What Marijuana Does to Cancer Cells

August 25th 2015

There's really no other way to put this: the National Cancer Institute, which operates under the U.S. Department of Health, just confirmed that cannabis kills cancer cells.

In a recent update to the department's Physician Data Query (PDQ) cancer information summary on cannabis and cannabinoids, the NIC reported that pre-clinical trials have demonstrated that cannabinoids, active components of cannabis, inhibit tumor growth by killing cancer cells, blocking cell growth, and preventing the development of blood vessels that tumors need to grow.

"Laboratory and animal studies have shown that cannabinoids may be able to kill cancer cells while protecting normal cells," the organization wrote.

Not only has research established that marijuana contains medicinal properties that reduce inflammation of the colon in mice, but the substance has even shown potential for reducing the risk of colon cancer, as well as being effective in the treatment of the disease. Marijuana's effect on chronic pain and nausea—which many cancer patients experience throughout the treatment process—were additionally referenced in the PDQ.

Further, the department included a note about the findings of another laboratory study that concluded that cannabidiol (CBD), a non-psychoactive cannabinoid found in marijuana, killed breast cancer cells "while having little effect on normal breast cells."

"Studies in mouse models of metastatic breast cancer showed that cannabinoids may lessen the growth, number, and spread of tumors," researchers added.

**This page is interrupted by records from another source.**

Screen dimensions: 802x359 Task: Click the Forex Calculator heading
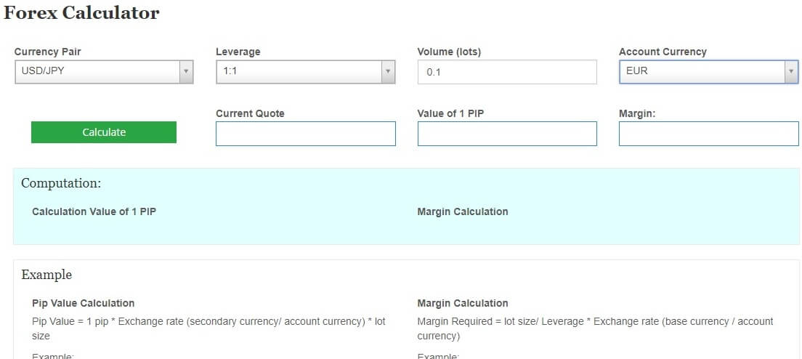coord(81,13)
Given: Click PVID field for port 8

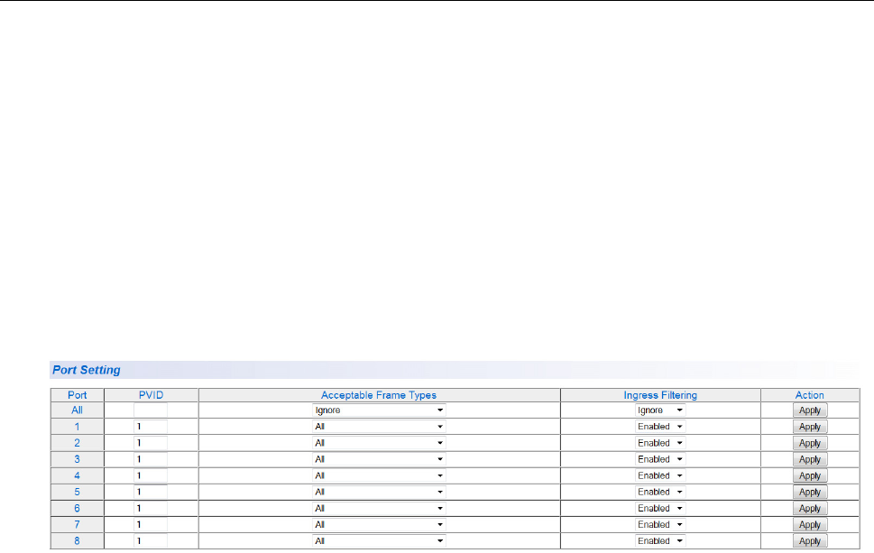Looking at the screenshot, I should [x=151, y=540].
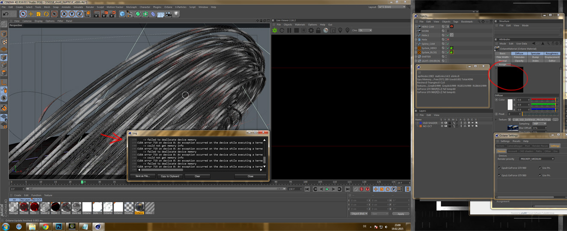Toggle Gpu0 GeForce GTX 980 checkbox
Image resolution: width=567 pixels, height=231 pixels.
coord(499,168)
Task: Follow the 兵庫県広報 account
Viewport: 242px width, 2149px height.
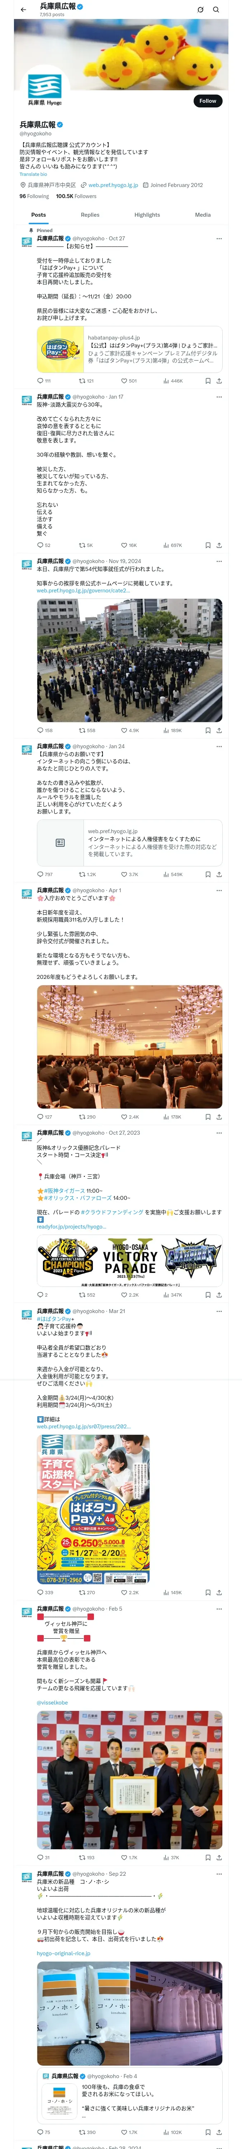Action: [x=207, y=100]
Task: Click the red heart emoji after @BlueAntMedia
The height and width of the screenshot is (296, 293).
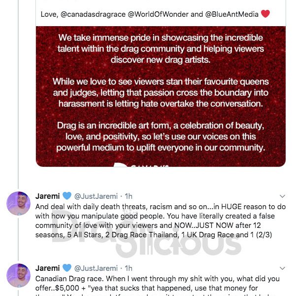Action: pyautogui.click(x=265, y=14)
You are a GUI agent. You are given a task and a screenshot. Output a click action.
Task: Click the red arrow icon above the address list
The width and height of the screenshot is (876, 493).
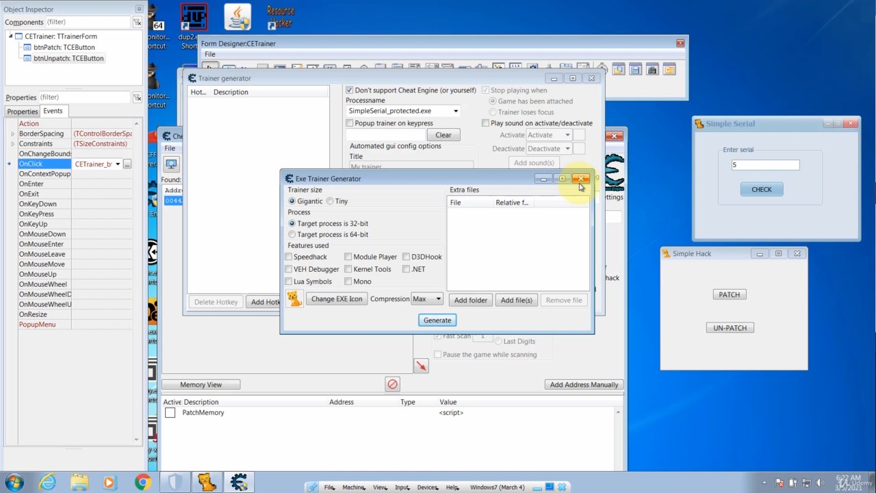421,366
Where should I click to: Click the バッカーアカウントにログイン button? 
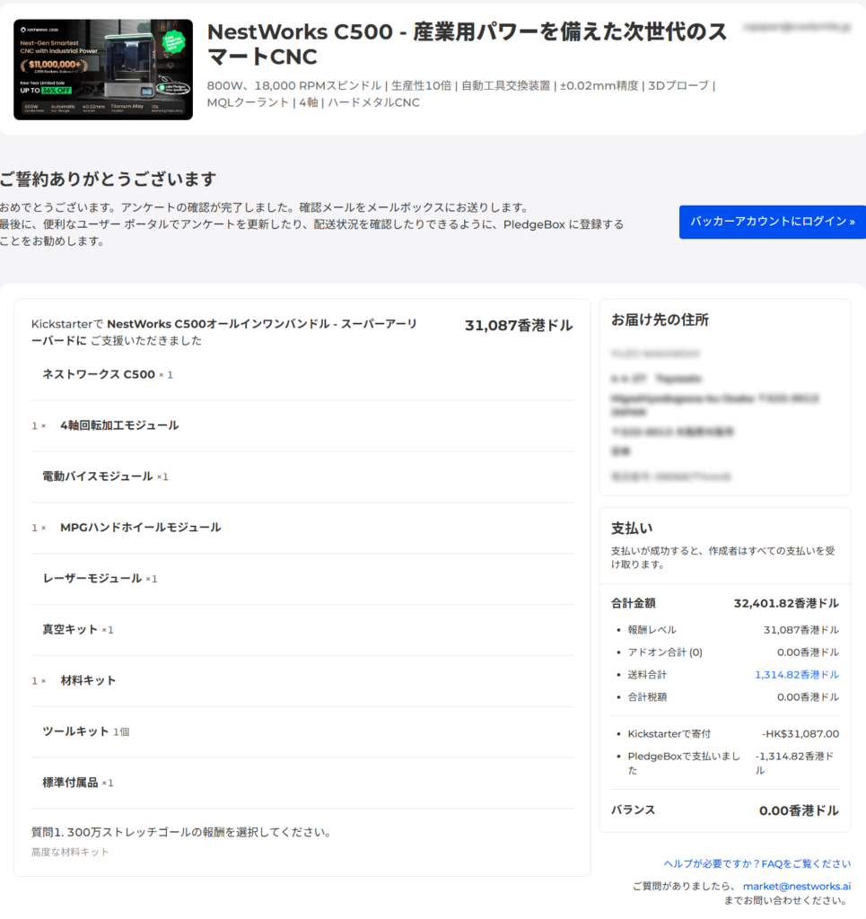pyautogui.click(x=772, y=222)
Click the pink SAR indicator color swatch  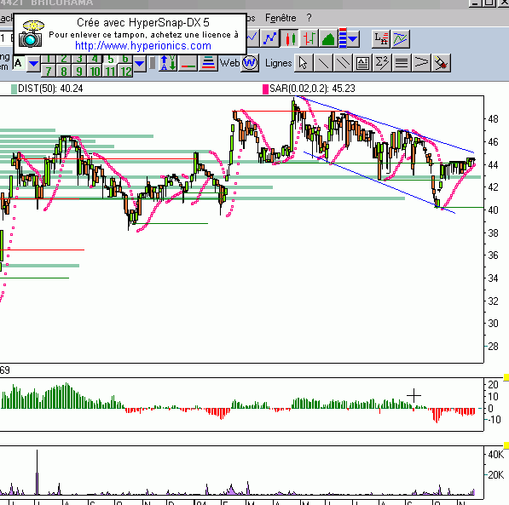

The NIC also recognized that marijuana use was associated with a 45 percent reduction in the incidence of bladder cancer, as noted in an analysis of more than 84,000 people by the California Men's Health Study.

Asked about the recent changes to its executive summary, NIC spokesperson Katherine Jenkins told ATTN: that "the PDQ Editorial Boards conduct regular reviews of newly published peer-reviewed literature to maintain the currency of the PDQ cancer information summaries," adding that the PDQ on cannabis and cannabinoid was last updated on August 7.

Still, the organization did not fully condone the use of cannabis for cancer treatment; instead, it recommended that further research is needed. "At present, there is insufficient evidence to recommend inhaling cannabis as a treatment for cancer-related symptoms or cancer treatment–related side effects."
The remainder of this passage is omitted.